I spray glue on both the wood and the backs of the paper and let them sit for about a minute before affixing them. I find the bond is much stronger this way. You don’t want peeling edges when you will be cutting a bunch of small pieces with tabs on them!
Once you have them glued down go ahead and trim up the picture to where you feel it looks perfect:
Now, center the picture piece over the puzzle overlay and trace around it with a pencil – use those marks to trim up the overlay piece with your table saw. You should now have two identically sized pieces:
It’s now time to break out the packing tape – use the best quality tape you can. At the very least make sure it contains silicone in its construction. The tape lubricates the scrollsaw blade and prevents burning while you cut. Place the overlay piece on top of the image piece and tape them together very tightly. Try not to have any wrinkles in your taping and make sure you tape all four sides – this is important as you will later see!
You should have a sandwich of boards with the actual puzzle image in the center like this:
The prep-work is finally over and it’s now time to begin cutting! Let’s go out to the saw and start……….
For puzzle-making there is only one blade choice I make. They are the “Flying Dutchman brand FD-SP Puzzle Blades”. The blades are .015” thick and have 31 teeth per inch. They are made of very flexible steel which allows you to really take sharp turns when needed but also follow a line perfectly.
Cut the first piece out – do NOT cut an entire strip of pieces at once!!! Even though this might seem like the easy way to do this, your sandwich will fall apart if you do this. This is the reason you put tape on all four edges – I told you this was an important step earlier! ;-)
When you come up to a corner, stop the blade and rotate your puzzle 90 degrees and start cutting again – the blade SHOULD make the turn and leave a sharp corner. I suggest you practice this move a few times before attempting it on a real puzzle.
Once the piece is cut out, all you will have to do is separate the top piece from the bottom and peel off any tape from the back of your piece – one piece down and only 41 more to go for this puzzle!
Now image a nice musical montage in your head as you see the progress made of me cutting the rest of the pieces out………….
Wow – that went quickly! In real life this took around 45 minutes.
At this point your puzzle is done and you can do whatever you wish with it, but I am also going to make a very shallow tray to hold the puzzle in when it resting on a shelf, etc…
First, I choose a thin piece of walnut and cut it about 1/16” bigger on both sides:
Then I took thin strips of Baltic Birch plywood and glued them onto the sides:
I didn’t bother measuring as it is an easy task to sand them flush once the glue dries:
Now just repeat for the end pieces and give it a finish sanding – done!

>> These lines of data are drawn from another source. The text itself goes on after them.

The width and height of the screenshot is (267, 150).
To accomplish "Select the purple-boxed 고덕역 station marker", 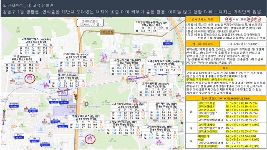I will coord(63,92).
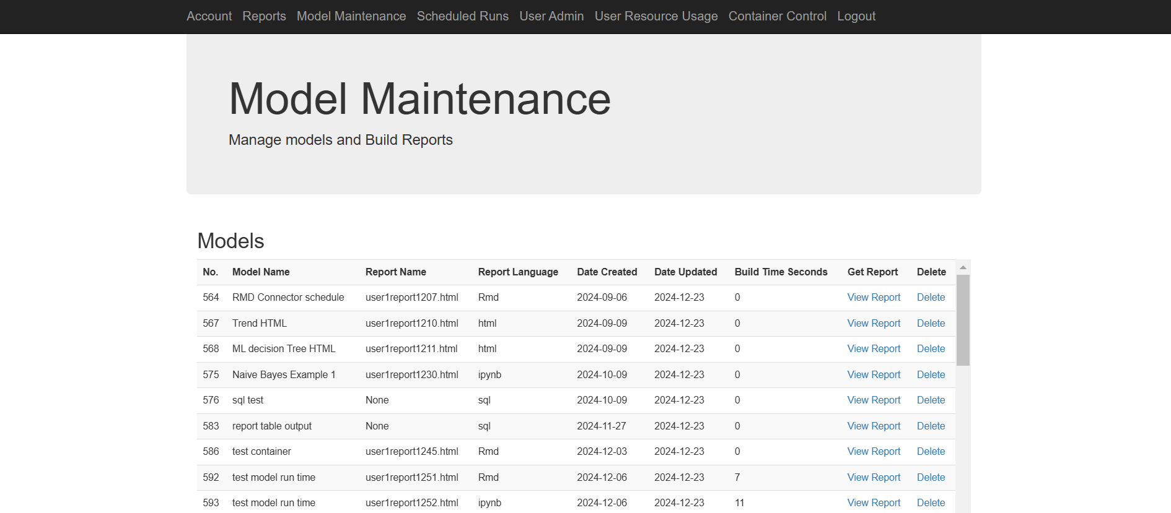Open the Account menu item
Viewport: 1171px width, 513px height.
click(x=209, y=16)
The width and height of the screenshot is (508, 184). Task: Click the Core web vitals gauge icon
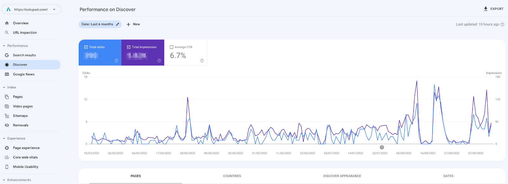point(7,157)
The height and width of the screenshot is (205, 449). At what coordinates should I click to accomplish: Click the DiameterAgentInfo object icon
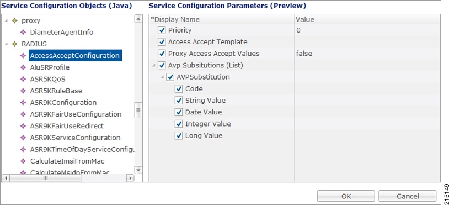point(23,33)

A quick shot of spray lacquer on both the puzzle and the tray and we are ready to give this away to a lucky Oriole’s Fan.
Oh yeah – before you use ANY type of finish on an ink-jet printout try it first on a test image!!! I got lucky with my ink and the lacquer I chose. You might not be so lucky and have your perfect puzzle smear and ooze away when you spray it. Consider yourselves warned!

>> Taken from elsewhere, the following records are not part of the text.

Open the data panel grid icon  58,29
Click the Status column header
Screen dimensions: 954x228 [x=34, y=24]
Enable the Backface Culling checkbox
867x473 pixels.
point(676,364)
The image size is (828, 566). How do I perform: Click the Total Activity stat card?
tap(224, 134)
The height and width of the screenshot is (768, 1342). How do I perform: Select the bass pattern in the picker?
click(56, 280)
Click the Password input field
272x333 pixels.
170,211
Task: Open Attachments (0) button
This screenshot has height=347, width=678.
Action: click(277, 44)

As a follow-up, I usually give some tips or lessons learned……………… Hmmmmm…………
The only thing I can think of is to practice on a scrap piece of wood cutting out puzzle pieces before you tackle a puzzle you care about.
Make sure you have proper tension in your blade and can get around those corners without rounding them over.
Also, when you are cutting do not back up and restart – your blade will have a tendency to cut a different path if you do this.
I hope this blog is helpful to a few folks – it was pretty fun making it and I know my Mother-in-law will like the finished result!